* **Quoted text**:

################

Studio album by Fishmans
- Released: 24 July 1997
- Studio: Waikiki Beach
- Genre: Dream pop; downtempo; dub; trip hop; neo-psychedelia;
- Length: 58:23
- Label: Polydor Records

Fishmans chronology
| Long Season (1996) | Uchū Nippon Setagaya (1997) | 8月の現状 (1998) |

= Uchū Nippon Setagaya =

Uchū Nippon Setagaya (Japanese: 宇宙 日本 世田谷, Space Japan Setagaya) is the seventh and final studio album by Japanese band Fishmans, released on July 24, 1997 on Polydor Records.

Professional ratings
Review scores
| Source | Rating |
| Sputnikmusic | 4.0/5 |

==Background==
After signing a three-album deal with Polydor Records, Fishmans released Kūchū Camp and Long Season in 1996. By early 1997, they returned to their studio, Waikiki Beach, to record Uchū Nippon Setagaya, their final album under the contract. The process was difficult, after back-to-back releases and a packed touring schedule, the band was creatively and physically drained.

During this time, frontman Shinji Sato’s songwriting became more self-contained. He often arrived with nearly finished home demo recordings, leaving the rest of the band unsure of how to contribute. Drummer Kin-ichi Motegi later reflected on the challenge of adapting Sato’s increasingly refined ideas into a full-band setting. Recording took longer than expected, stretching into early June.

Despite these hurdles, Uchū Nippon Setagaya became one of Fishmans' most intricate and carefully crafted works, released in July 1997. Around this time, longtime engineer ZAK left the team, later recalling that he sensed "the end" while working on the album’s closing track, “Daydream.” Shortly after, Waikiki Beach closed on August 4 as its lease expired, marking the end of an era for the band.

This would be Fishmans' final studio album before their initial disbandment. They followed it with two live albums, 8 Gatsu no Genjō (1998) and 98.12.28 Otokotachi no Wakare (1999), the latter capturing their last concert with Shinji Sato. Three months later, he died due to heart issues, bringing Fishmans' original run to a close.

################

* **Input for this task**:
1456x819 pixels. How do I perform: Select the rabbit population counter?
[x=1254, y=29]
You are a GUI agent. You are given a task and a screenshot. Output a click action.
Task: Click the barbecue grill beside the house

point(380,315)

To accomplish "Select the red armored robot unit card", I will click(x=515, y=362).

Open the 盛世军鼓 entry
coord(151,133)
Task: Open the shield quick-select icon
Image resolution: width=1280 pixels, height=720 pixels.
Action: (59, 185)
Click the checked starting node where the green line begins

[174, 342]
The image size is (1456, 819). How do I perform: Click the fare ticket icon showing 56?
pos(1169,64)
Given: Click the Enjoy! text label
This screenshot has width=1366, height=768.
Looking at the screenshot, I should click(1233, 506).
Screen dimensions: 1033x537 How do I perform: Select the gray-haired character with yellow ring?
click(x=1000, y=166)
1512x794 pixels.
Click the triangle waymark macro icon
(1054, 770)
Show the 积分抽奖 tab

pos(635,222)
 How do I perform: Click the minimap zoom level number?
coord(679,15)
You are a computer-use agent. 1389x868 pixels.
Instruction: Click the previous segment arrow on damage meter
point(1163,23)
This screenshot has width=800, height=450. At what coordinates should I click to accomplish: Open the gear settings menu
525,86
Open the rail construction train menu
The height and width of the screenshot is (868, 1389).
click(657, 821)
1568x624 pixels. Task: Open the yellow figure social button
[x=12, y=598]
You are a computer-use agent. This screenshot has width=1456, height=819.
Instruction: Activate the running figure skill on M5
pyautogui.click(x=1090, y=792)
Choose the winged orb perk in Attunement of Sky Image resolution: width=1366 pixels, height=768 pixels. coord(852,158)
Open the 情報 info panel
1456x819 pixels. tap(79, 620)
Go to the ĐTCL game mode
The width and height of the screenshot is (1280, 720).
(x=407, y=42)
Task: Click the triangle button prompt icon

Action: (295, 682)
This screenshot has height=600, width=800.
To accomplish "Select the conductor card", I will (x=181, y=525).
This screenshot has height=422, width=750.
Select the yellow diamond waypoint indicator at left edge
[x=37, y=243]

################

* **Exercises**:
1. According to the Fishmans album text, why was recording Uchū Nippon Setagaya a difficult process? Answer in one to three sentences.
2. Please output the records from their first line up to and including the line that contains "point(380,315)", reproducing those lines exactly.
The Fishmans album text and the records have no connection to each other.

* **Answers to the exercise**:
1. The process was difficult because, after back-to-back releases and a packed touring schedule, the band was creatively and physically drained.

2.
1456x819 pixels. How do I perform: Select the rabbit population counter?
[x=1254, y=29]
You are a GUI agent. You are given a task and a screenshot. Output a click action.
Task: Click the barbecue grill beside the house

point(380,315)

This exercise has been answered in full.